City staff told the Tallahassee City Commission on Aug. 20 that a traffic-speed study on Madison Street in the College Town district did not meet the City's formal criteria for residential traffic calming and recommended no immediate engineering intervention for the measured segment.
Why it matters: Residents and businesses have pressed for safer, more pedestrian-friendly streets in the entertainment district; commissioners said the issue raises questions about weekend crowds, football-game traffic and access to parking garages.
Growth-management staff described the technical findings: Madison is a minor collector on a key east-west corridor. The city uses the 85th-percentile speed test to determine whether traffic-calming treatments are warranted; the study found 85th-percentile speeds at or below the 25 mph limit in the block under review. The segment is 550 feet long, with stop signs at each end and on-street parking that already provides some calming effect.
Alternatives staff presented included temporary retractable bollards (engineer'estimated at about $1.6 million to install and $50,000 a year for certain preventative maintenance, plus operational staffing impacts and loss of roughly 34 parking spaces each time the street is closed), a full pedestrian-only conversion ($800,000.8 million depending on treatment) and maintaining the current configuration with targeted events where public safety would close the street.
Public commenters proposed pilot closures during events and noted other city blocks routinely close for short periods for festivals or game-day activities. Commissioner Michael Mallett and others urged more conversation with businesses before any permanent closure so that access to parking garages and deliveries are addressed.

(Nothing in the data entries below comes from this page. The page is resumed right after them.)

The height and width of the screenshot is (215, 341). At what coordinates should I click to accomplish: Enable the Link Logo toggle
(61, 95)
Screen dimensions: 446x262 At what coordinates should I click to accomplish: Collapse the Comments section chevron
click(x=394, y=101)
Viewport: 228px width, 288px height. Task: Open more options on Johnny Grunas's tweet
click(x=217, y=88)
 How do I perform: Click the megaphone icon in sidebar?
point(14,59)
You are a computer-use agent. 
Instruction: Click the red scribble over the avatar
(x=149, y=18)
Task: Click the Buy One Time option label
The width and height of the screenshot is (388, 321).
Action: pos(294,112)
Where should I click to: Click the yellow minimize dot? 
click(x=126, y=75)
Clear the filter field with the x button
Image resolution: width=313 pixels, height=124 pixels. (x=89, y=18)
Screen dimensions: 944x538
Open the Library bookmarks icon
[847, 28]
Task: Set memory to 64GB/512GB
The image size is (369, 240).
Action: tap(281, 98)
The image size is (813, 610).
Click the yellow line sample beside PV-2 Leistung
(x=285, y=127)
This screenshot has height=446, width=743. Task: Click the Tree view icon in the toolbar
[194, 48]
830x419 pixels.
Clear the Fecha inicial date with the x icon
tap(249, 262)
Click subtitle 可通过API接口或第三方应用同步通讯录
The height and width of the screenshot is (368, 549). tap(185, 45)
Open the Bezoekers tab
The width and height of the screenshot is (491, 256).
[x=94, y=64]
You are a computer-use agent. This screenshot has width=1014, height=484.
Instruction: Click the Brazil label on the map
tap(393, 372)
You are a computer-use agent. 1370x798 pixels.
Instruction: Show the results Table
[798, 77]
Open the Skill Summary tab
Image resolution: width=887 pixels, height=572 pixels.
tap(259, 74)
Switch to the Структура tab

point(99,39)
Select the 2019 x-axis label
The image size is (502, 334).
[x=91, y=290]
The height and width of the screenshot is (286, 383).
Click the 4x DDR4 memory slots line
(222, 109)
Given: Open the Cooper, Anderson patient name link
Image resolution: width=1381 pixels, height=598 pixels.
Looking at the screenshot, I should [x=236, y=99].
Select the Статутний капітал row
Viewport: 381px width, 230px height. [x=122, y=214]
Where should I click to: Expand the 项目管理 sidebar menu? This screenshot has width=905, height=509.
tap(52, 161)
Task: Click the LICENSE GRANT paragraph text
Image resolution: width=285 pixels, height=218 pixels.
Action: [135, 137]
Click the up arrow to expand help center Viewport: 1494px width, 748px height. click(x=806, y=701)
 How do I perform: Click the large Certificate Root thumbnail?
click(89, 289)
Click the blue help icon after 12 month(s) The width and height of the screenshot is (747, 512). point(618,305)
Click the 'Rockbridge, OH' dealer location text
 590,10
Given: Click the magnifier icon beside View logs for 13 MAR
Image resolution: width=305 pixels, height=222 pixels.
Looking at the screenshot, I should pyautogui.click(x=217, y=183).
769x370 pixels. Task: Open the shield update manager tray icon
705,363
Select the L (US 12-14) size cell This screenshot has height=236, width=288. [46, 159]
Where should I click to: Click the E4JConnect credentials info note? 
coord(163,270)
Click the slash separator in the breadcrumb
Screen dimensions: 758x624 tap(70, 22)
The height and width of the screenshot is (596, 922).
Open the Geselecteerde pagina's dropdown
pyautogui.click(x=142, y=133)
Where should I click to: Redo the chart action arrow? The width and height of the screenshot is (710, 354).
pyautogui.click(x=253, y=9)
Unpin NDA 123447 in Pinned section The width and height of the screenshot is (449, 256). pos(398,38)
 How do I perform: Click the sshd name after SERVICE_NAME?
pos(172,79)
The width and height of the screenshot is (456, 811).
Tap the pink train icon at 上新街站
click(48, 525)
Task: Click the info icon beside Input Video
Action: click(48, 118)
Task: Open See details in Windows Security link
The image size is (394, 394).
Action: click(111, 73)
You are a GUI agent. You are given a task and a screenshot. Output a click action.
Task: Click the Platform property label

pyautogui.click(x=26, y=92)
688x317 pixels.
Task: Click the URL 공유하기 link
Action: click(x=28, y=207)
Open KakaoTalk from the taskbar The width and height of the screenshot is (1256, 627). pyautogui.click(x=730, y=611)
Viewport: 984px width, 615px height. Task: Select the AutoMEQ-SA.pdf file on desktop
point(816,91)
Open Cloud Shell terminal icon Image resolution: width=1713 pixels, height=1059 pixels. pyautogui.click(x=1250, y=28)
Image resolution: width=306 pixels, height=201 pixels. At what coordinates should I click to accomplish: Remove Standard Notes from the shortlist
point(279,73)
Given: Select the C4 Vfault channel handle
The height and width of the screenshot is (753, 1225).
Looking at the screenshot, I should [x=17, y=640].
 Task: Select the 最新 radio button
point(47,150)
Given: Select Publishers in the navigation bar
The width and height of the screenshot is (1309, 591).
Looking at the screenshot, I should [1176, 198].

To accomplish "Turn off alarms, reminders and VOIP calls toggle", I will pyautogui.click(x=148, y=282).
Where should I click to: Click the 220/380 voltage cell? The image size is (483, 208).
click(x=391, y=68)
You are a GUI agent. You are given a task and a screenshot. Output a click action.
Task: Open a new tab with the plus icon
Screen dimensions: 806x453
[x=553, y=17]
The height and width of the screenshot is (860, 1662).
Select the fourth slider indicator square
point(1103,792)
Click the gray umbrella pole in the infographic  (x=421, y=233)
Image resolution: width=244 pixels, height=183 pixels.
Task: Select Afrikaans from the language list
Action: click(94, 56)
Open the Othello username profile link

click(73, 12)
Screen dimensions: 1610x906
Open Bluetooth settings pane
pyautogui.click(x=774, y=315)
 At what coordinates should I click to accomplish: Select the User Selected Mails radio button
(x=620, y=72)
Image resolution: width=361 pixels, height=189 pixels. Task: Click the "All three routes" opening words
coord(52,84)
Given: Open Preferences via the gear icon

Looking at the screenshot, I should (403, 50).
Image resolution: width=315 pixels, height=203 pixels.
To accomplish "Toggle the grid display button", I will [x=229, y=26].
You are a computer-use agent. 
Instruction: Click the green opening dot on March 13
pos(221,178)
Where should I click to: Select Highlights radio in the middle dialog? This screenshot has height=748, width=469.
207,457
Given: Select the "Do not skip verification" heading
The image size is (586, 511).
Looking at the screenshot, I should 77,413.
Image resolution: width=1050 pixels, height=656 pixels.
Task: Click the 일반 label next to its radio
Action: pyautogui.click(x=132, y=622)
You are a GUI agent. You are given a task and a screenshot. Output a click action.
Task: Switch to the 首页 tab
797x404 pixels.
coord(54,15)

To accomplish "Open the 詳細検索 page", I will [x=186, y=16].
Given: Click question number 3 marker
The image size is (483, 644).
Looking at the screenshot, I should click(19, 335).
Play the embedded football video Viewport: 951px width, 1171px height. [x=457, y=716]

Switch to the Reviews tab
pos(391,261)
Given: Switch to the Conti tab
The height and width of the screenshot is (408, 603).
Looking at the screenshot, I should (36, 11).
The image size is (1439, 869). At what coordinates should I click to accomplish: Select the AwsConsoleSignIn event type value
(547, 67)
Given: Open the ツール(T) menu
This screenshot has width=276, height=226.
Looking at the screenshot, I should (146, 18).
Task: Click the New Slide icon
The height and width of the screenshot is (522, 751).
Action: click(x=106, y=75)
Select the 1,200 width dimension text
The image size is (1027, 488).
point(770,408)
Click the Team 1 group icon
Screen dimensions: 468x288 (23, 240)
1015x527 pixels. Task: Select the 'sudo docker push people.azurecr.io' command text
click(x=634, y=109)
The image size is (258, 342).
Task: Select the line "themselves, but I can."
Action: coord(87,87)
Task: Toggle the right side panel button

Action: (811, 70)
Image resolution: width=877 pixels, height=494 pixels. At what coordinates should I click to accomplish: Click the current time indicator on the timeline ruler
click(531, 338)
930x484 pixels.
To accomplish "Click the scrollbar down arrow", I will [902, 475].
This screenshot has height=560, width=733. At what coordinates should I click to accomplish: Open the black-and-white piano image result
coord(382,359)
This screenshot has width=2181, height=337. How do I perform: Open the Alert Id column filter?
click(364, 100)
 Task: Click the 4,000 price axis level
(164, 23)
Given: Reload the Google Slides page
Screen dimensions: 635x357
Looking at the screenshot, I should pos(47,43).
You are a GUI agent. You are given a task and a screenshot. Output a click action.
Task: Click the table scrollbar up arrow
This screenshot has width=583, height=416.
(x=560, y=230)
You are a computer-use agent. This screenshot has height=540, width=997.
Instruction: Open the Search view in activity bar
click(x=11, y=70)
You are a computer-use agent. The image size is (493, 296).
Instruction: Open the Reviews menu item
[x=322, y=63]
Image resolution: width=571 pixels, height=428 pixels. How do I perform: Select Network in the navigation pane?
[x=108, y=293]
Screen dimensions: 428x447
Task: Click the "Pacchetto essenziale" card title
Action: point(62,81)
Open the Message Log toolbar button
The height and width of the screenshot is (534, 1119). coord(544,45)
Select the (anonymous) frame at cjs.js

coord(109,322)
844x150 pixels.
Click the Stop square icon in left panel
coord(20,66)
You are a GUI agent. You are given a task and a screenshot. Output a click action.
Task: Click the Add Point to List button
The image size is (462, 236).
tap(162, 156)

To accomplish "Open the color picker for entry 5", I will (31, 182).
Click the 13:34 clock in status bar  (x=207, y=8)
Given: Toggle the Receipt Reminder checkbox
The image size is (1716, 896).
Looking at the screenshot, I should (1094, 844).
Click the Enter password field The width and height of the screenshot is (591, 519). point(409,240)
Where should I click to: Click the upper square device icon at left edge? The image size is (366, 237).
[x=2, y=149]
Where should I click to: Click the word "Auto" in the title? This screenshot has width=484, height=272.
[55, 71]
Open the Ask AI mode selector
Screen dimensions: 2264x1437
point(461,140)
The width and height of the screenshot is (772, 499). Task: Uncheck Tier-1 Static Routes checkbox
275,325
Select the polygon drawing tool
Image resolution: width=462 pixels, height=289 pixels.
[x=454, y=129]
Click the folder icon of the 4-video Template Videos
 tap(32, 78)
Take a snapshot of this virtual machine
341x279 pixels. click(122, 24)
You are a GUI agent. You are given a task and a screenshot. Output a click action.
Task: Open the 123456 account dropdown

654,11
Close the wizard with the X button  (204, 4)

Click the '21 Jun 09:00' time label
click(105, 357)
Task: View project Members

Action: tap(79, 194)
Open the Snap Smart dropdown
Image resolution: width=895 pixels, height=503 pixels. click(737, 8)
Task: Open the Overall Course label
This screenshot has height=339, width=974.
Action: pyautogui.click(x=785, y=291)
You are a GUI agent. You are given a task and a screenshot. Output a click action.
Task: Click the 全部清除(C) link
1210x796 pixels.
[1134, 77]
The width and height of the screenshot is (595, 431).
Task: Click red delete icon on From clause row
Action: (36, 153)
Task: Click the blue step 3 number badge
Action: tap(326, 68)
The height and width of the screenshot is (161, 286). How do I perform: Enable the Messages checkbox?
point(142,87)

Several commissioners suggested continuing to monitor the corridor through the upcoming football season and revisit options afterward.
Action: Staff did not recommend immediate traffic-calming construction; commissioners asked staff to continue coordinating with law enforcement, business owners and neighborhood groups and to return with possible pilot-event plans or additional options.
Background: The Madison Street segment sits in a mixed-use entertainment district popular on game days; prior incidents and public concern prompted the initial study.
Voices: "I think while the bollards idea is probably not the way to go, looking at districts in the future of how we can create these pedestrian-centric environments would be great," said Commissioner Mallett. Public speaker Michael Goldstein urged testing pedestrian solutions rather than immediately installing bollards.